§ Problem statement: In the text on Las Casas, what did the New Laws of 1542 include?

§ Document text:

==============================

Las Casas went even further: he gave up his encomiendas—land grants with Indigenous labor forces in Cuba and Hispaniola, the very symbols of colonial success—and joined the Dominican Order. He devoted his life to a movement urging the Spanish crown to replace conquistadors with missionaries as governors of new colonies. Though his experimental communities in Guatemala and Venezuela saw little success, and the Spanish Empire never established a utopian religious colony, his advocacy was far from ignored.

The Legacy of Las Casas: Reform and Resistance

Las Casas’s efforts to protect Indigenous peoples provoked enormous controversy, compelling even the king to take notice. His ideas were reflected in the New Laws of 1542, which included provisions to exempt Indigenous peoples from slavery and prevent Spanish holders of encomiendas from passing them down as inheritances. Though these laws faced fierce resistance and even rebellion from conquistadors, they had a lasting impact on colonial development.

Las Casas’s A Short Account of the Destruction of the Indies became a lifelong bestseller. Until his death in 1566, he enjoyed royal protection and the right to petition against colonizers’ abuses in both publications and courts.

It is important to note that Las Casas was not an anti-imperialist in the modern sense, nor a humanitarian or human rights activist as we understand those terms today. He never openly condemned the Spanish Empire or questioned its right to colonize, but he did vehemently oppose and condemn the brutal methods employed by many of his countrymen.

==============================

§ Data under study:
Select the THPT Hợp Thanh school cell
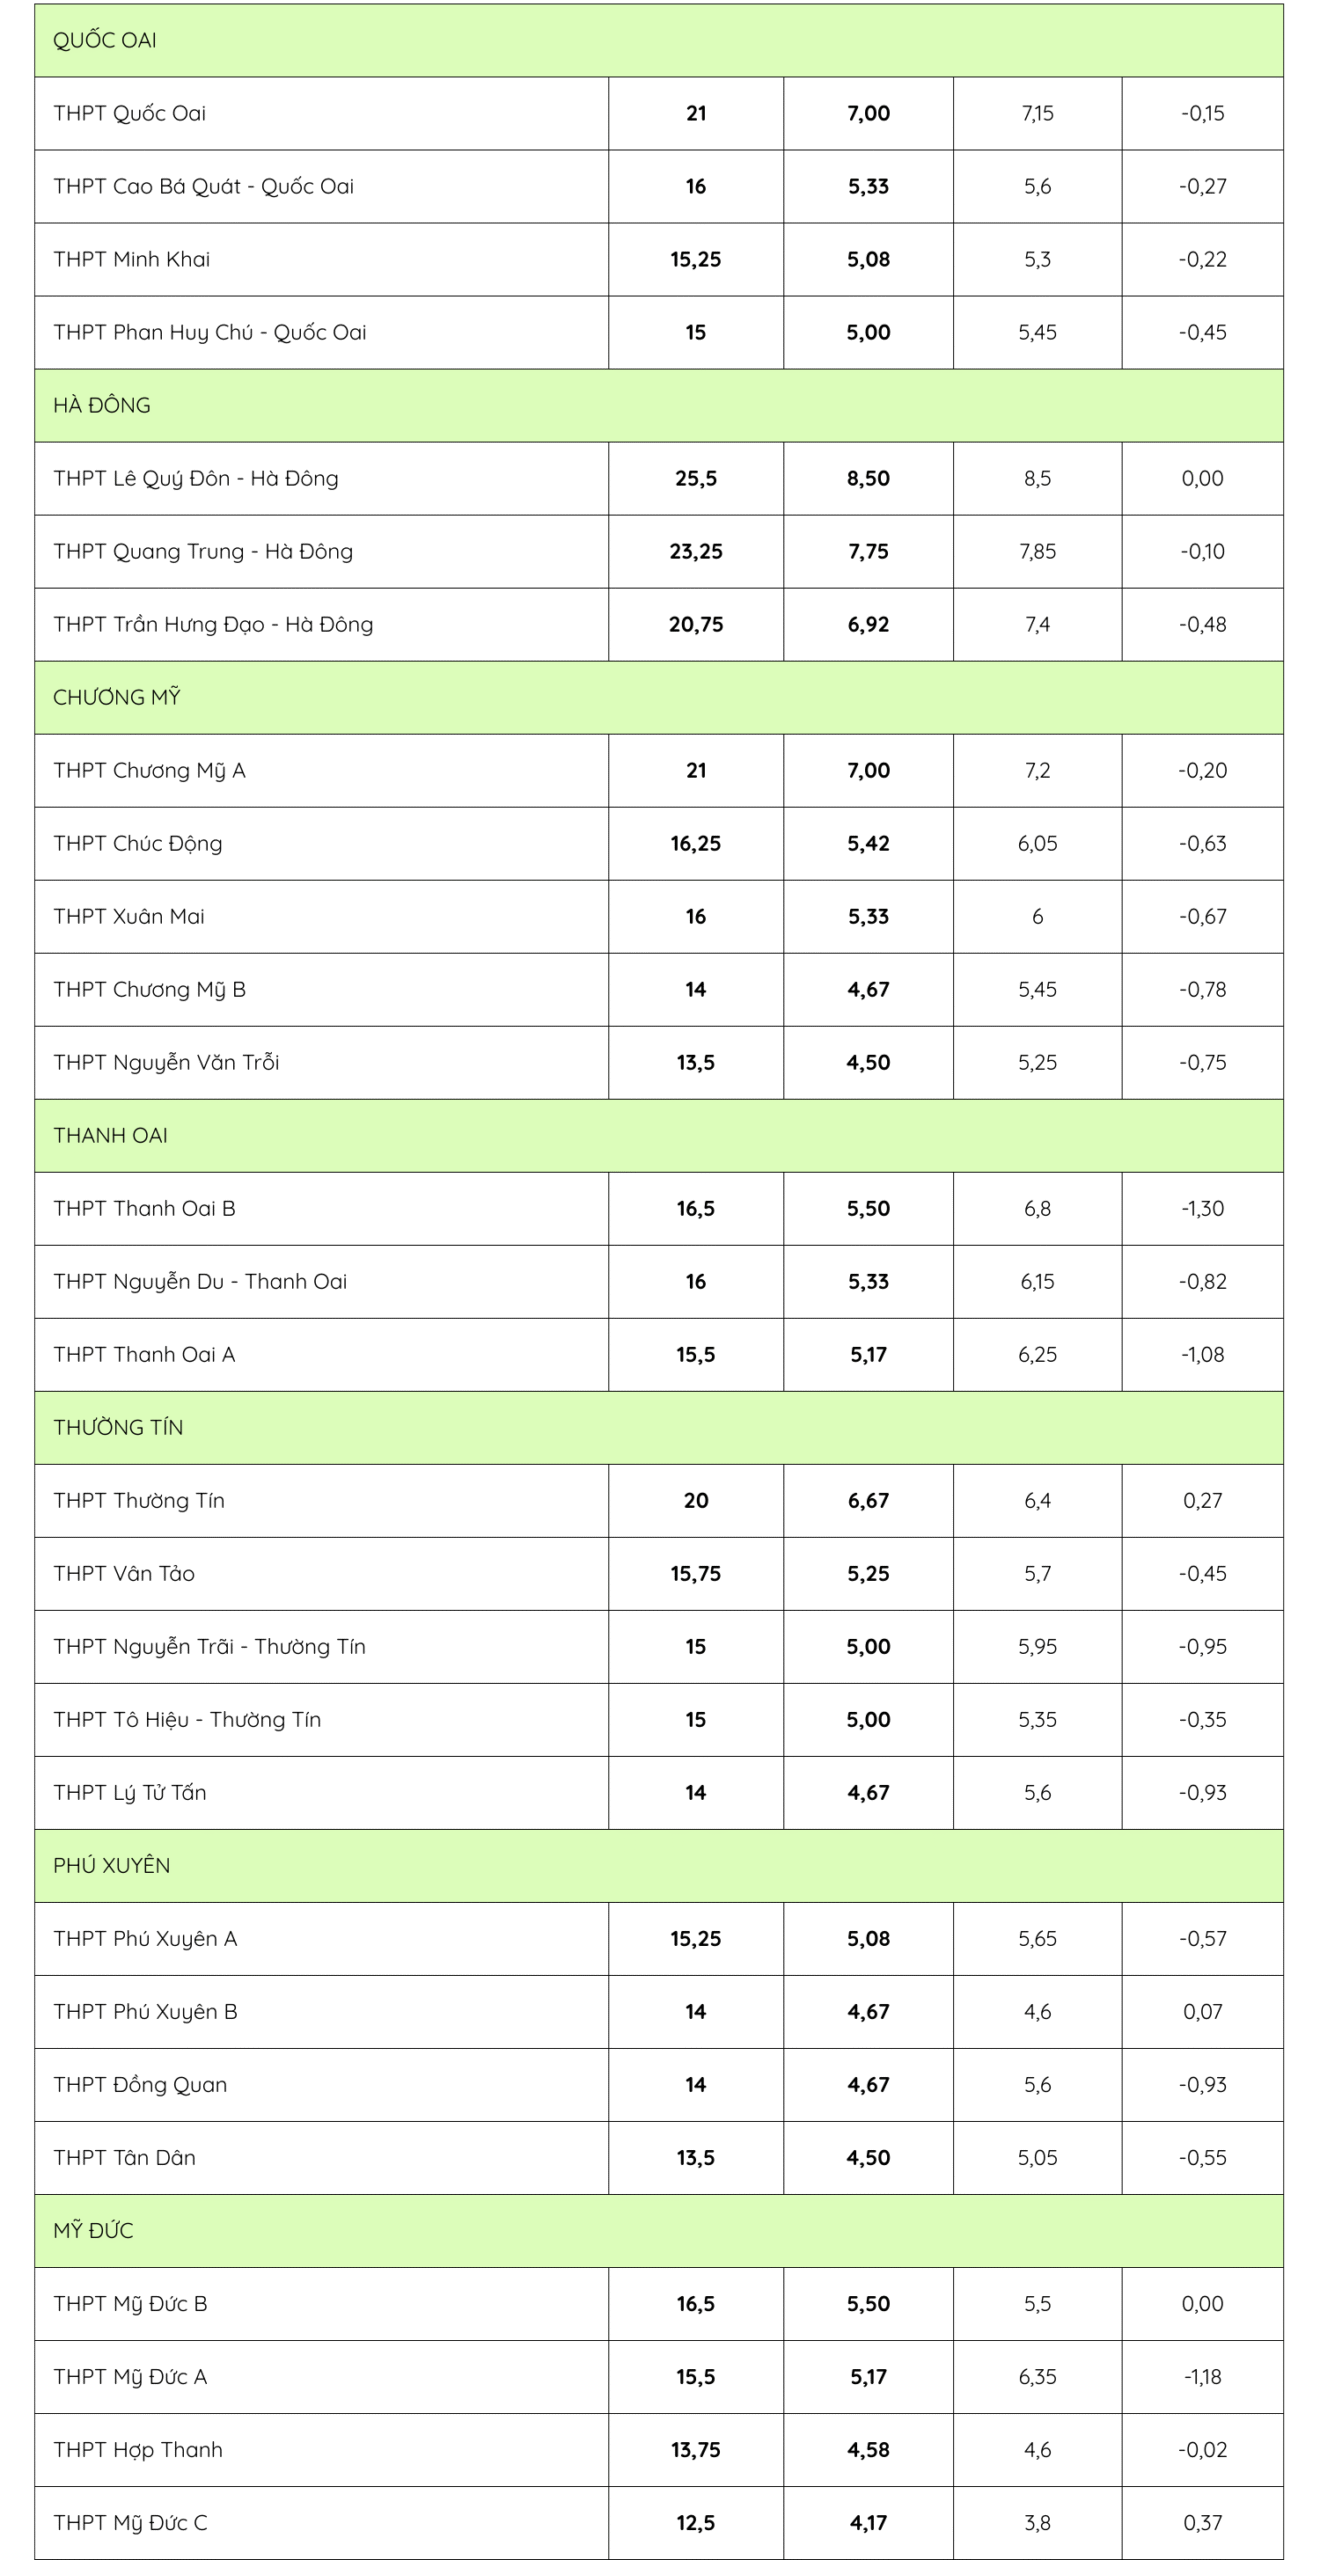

==============================

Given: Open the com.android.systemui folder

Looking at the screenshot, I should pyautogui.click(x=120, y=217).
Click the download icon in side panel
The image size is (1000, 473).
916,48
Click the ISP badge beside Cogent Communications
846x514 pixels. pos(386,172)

==============================

§ Response below: Provisions to exempt Indigenous peoples from slavery and to prevent Spanish holders of encomiendas from passing them down as inheritances.